Pervasiveness and Normalization

  • Many commenters are unsurprised: dark patterns feel ubiquitous in subscription marketing and web UX generally.
  • Some argue this normalization is itself disturbing; “everyone does it” attitudes are seen as enabling bad actors.
  • Others note a non-trivial minority of services in the report showed no dark patterns and should be rewarded with business.

Ethics, Responsibility, and Systemic Incentives

  • Strong moral language is used: practices are compared to lying, theft, and coercion.
  • Debate whether “companies” are the enemy vs. the socioeconomic system that rewards deceptive behavior.
  • Individual employees are seen as rationalizing participation (“just doing my job,” “pressure to grow revenue”).

Definitions and Types of Dark Patterns

  • OECD categories cited: forced action, interface interference, nagging, obstruction, sneaking, social proof, urgency.
  • Disagreement on whether social proof and scarcity are inherently “dark” vs. normal marketing that only becomes dark when deceptive or faked.
  • Examples: multi-step cancellation flows, upsell interstitials, fake urgency counters, biased testimonials.

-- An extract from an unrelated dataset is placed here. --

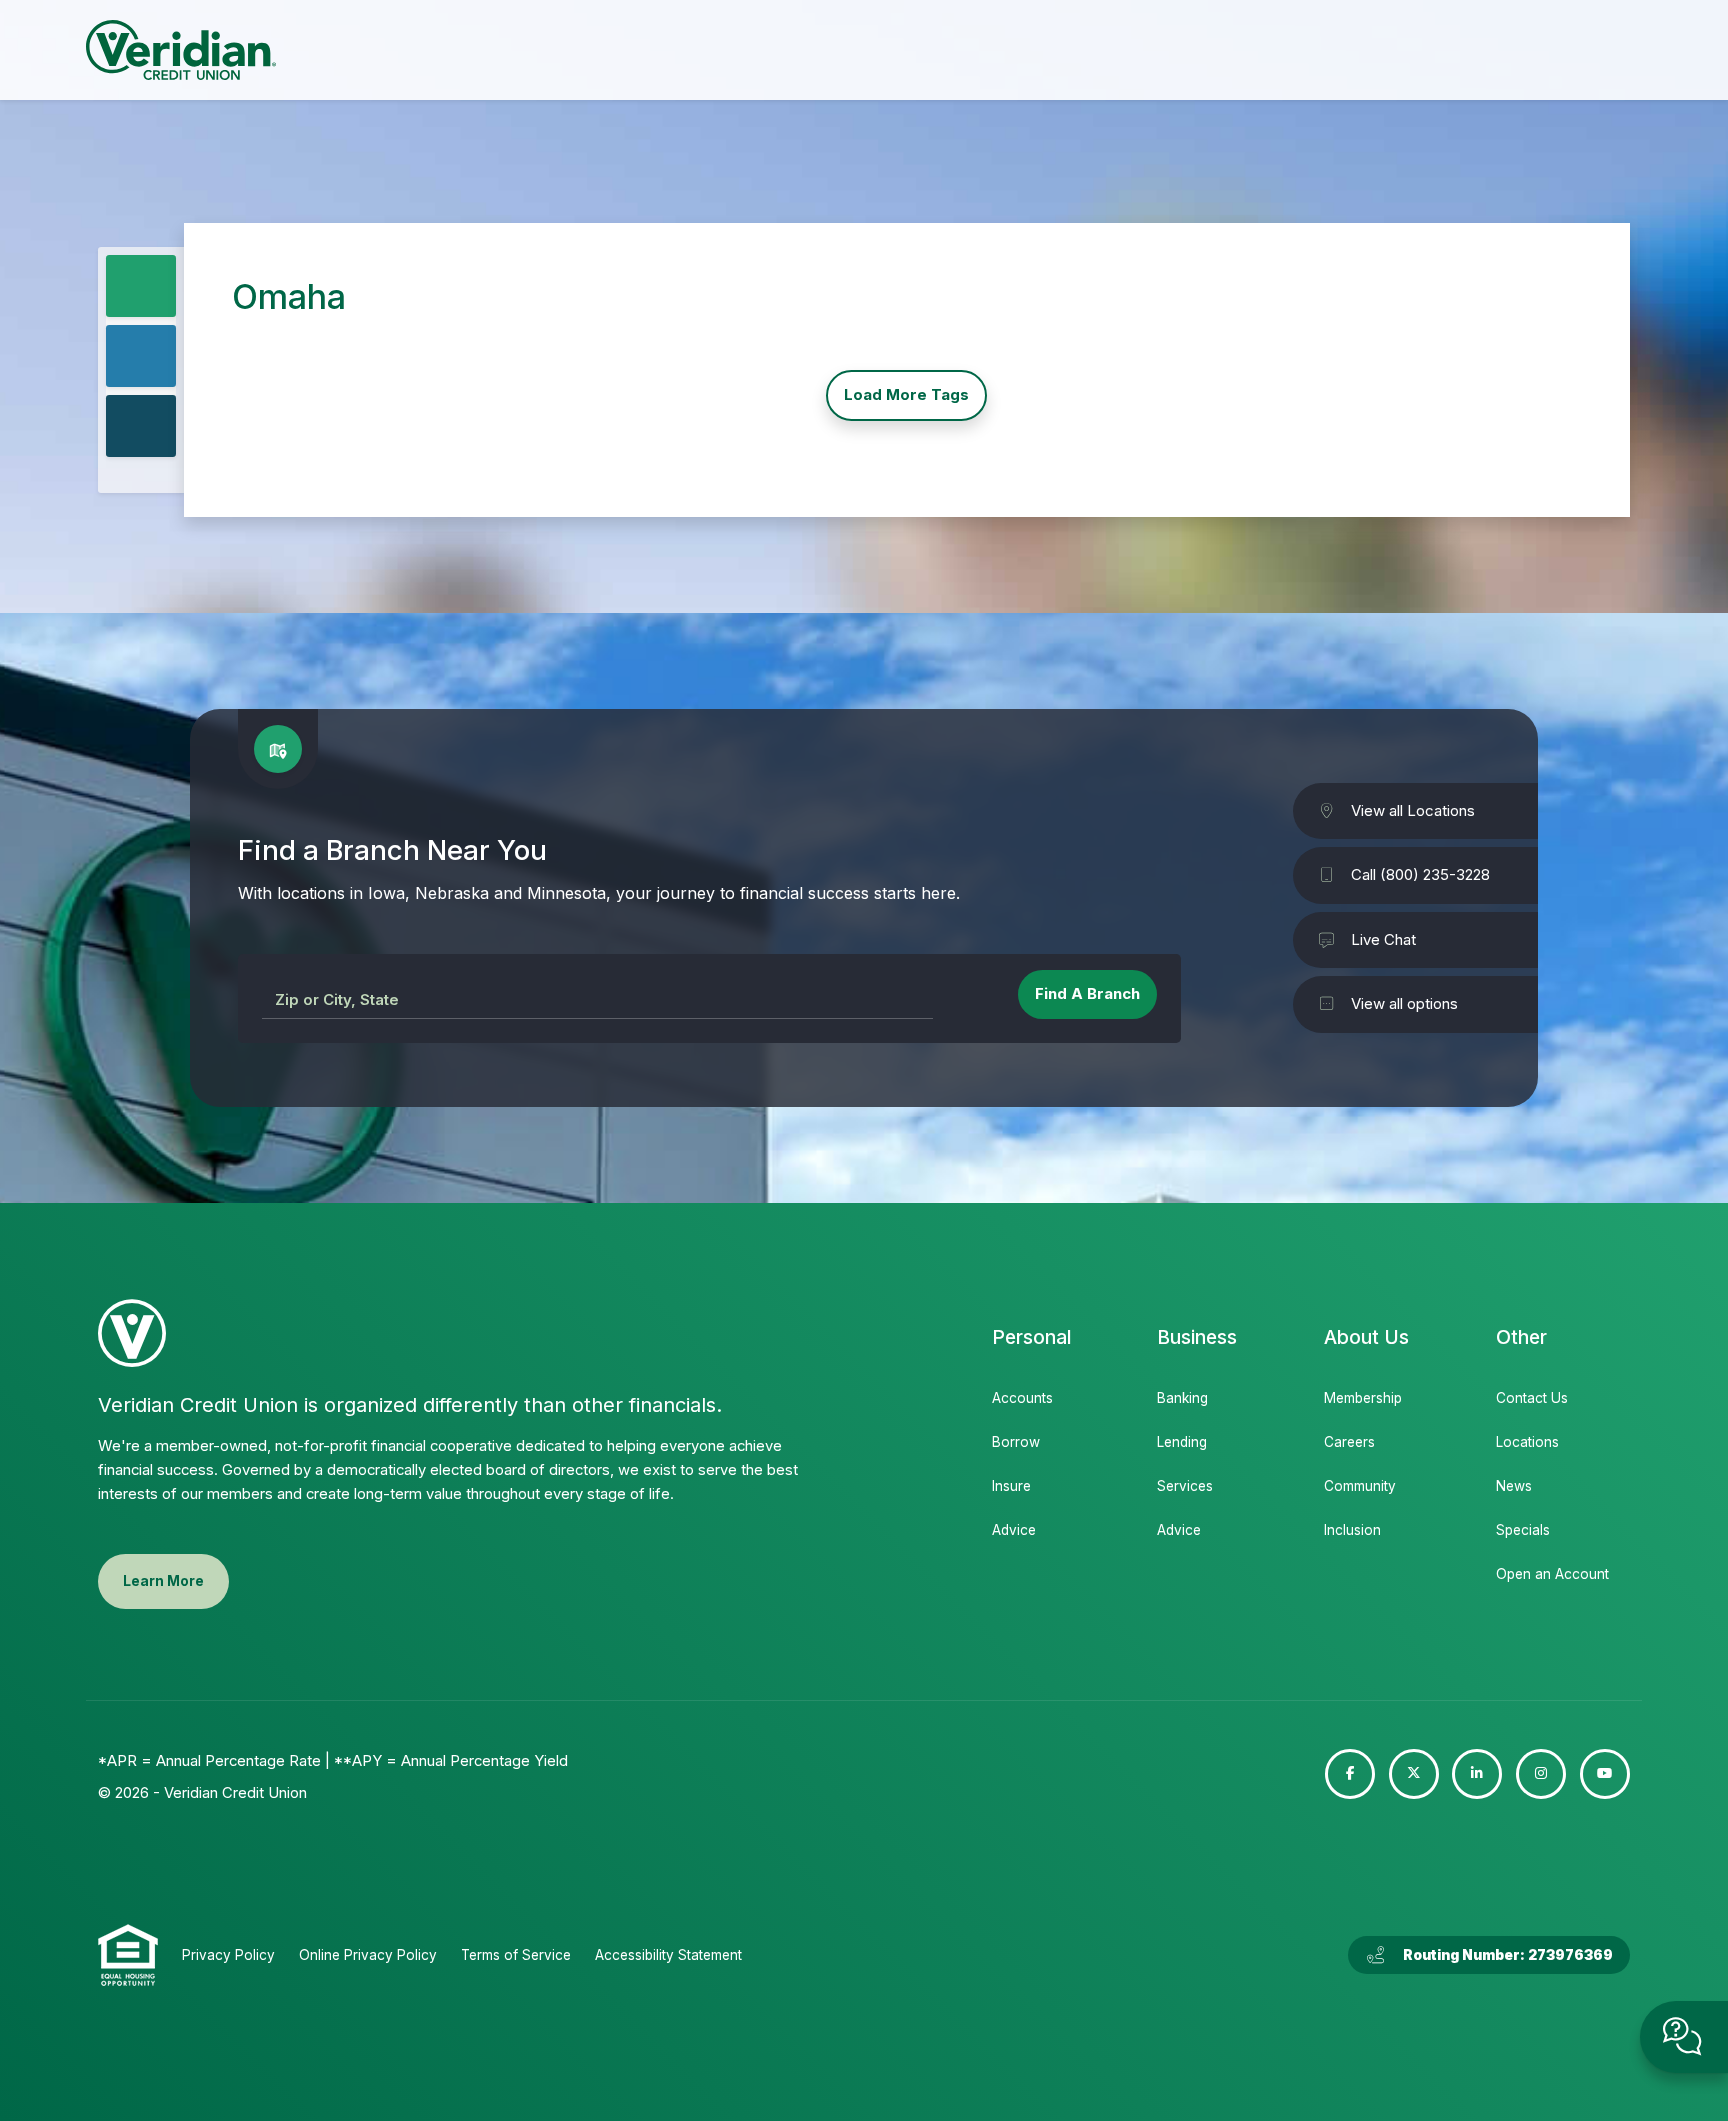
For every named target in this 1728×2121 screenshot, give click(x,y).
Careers (1349, 1442)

Regional Pricing and Hidden Fees

  • Extensive comparison of U.S. practices (prices without tax, tipping, junk fees, “service charges”) vs. Europe/Australia where tax-inclusive pricing is common.
  • Some Europeans describe U.S. retail and restaurant pricing as feeling like systemic fraud; others say locals are simply used to not knowing the final price.
  • Airlines, ISPs, and landlords in multiple regions are cited for add-on fees and obscured costs.

User Coping Strategies

  • Tactics include:
    • Using Apple/Google app stores for centralized subscription control.
    • Virtual or single-merchant cards and low-balance accounts to limit exposure.
    • Avoiding any service not cancellable via trusted intermediaries.
    • Meticulous monitoring of credit card statements and banking tools.

Regulation and Legal Ideas

  • Calls for laws like “two-click unsubscribe” and “cancellation must be as easy as signup.”
  • Mention of existing rules in California and EU, but enforcement is seen as weak and penalties too low.
  • Proposals include mandatory standardized subscription labels (price, auto-renewal, cancellation method/fees) and significant statutory damages per improper charge.

Subscriptions: Value vs. Abuse

  • Many express deep distrust of subscriptions due to forgotten charges, accidental billing, and hard-to-cancel flows.
  • Others defend subscriptions as appropriate for ongoing services (email, SaaS, MMOs, streaming), arguing they beat ads and microtransactions.
  • Some cite “ethical” models (e.g., non-auto-renewing, easy cancellation, or “keep last version” software) but note these may lose revenue to more aggressive competitors.

Direct Mail and Offline Dark Patterns

  • Physical junk mail uses similar tricks: urgent-looking envelopes, misleading branding (e.g., mortgage or government lookalikes), tiny disclaimers.
  • Environmental and psychological costs of this constant low-level deception are highlighted.